题解 | #数组分组#
数组分组
http://www.nowcoder.com/practice/9af744a3517440508dbeb297020aca86
- 输入数组总和记为sum,5的倍数和记为g5,不为5和3的倍数的数,即可任意分组的数存在g容器;
- sum若为奇数则无法实现分组,输出false;
- 定义 int a = sum/2 - g5,在g容器中找到组合的数和为a即可满足题意(sum_temp==a)。

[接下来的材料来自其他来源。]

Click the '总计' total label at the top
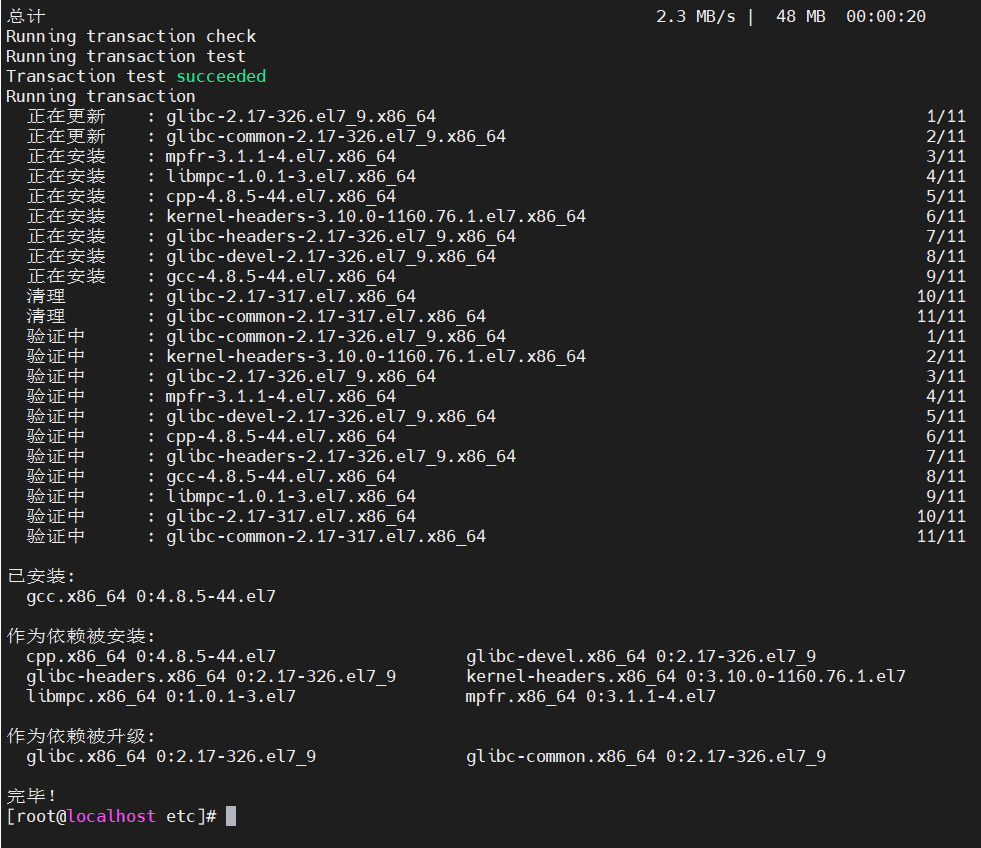 tap(26, 16)
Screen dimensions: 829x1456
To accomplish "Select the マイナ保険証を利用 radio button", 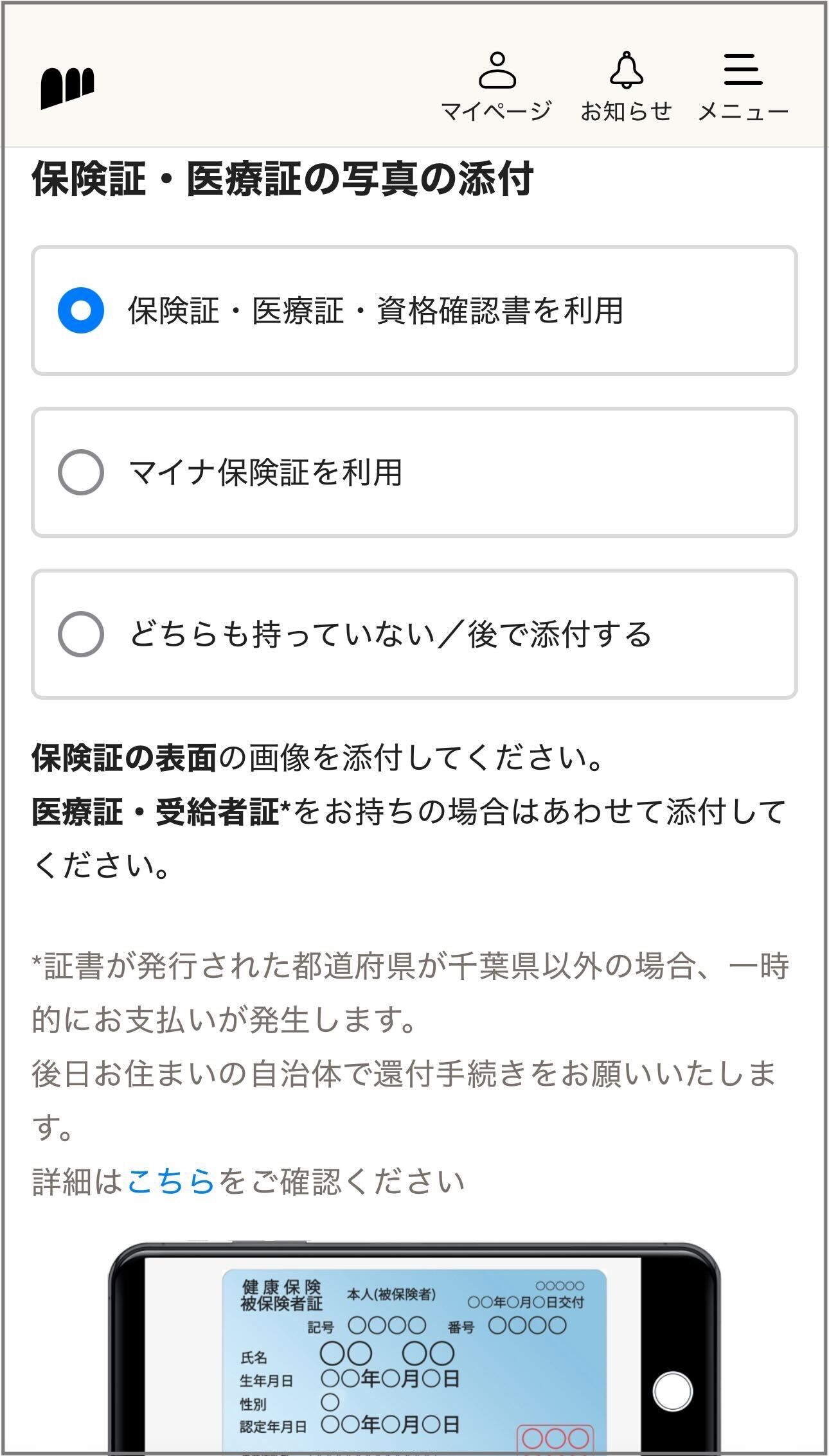I will (81, 472).
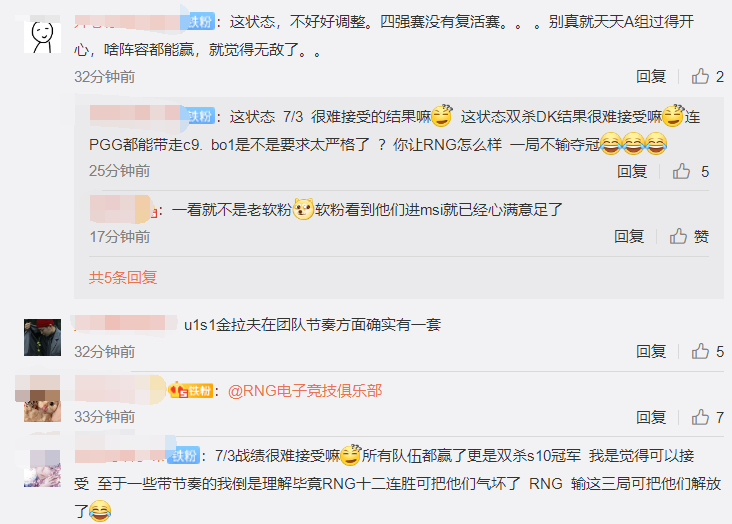Open the smiley-face sketch avatar profile
The image size is (732, 524).
coord(42,34)

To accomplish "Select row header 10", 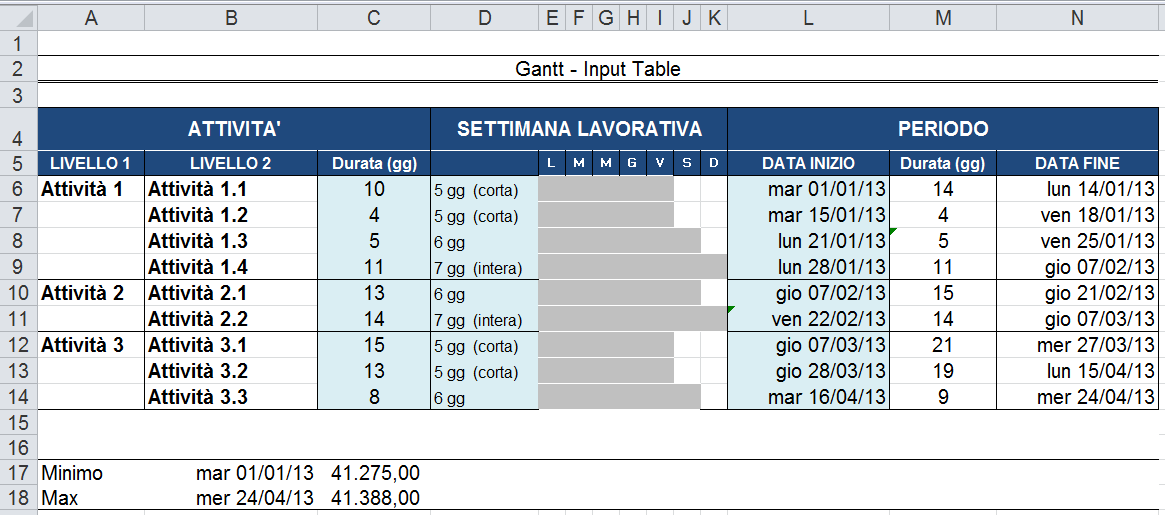I will [x=18, y=293].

- 利用递归,依次选择或者不选择g[k],即临时变量sum_temp为加与不加g[k],k+1;
#include <bits/stdc++.h>
using namespace std;
bool Judge(vector<int>& g, int a, int k, int temp_sum) {
if (a == temp_sum) return true;
else if ( k == g.size() ) return false;
return Judge(g, a, k + 1, temp_sum + g[k]) || Judge(g, a, k + 1, temp_sum);
}
int main() {
int nn, sum = 0, g5 = 0;
cin >> nn;
vector<int> g;
for (int i = nn; i > 0; i--) {
cin >> nn;
if (nn % 5 == 0) g5 += nn;
else if (nn % 3 != 0)
g.push_back(nn);
sum += nn;
}
if (sum % 2 != 0) cout << "false";
else {
int a = sum / 2 - g5;
if (Judge(g, a, 0, 0))
cout << "true";
else cout << "false";
}
return 0;
}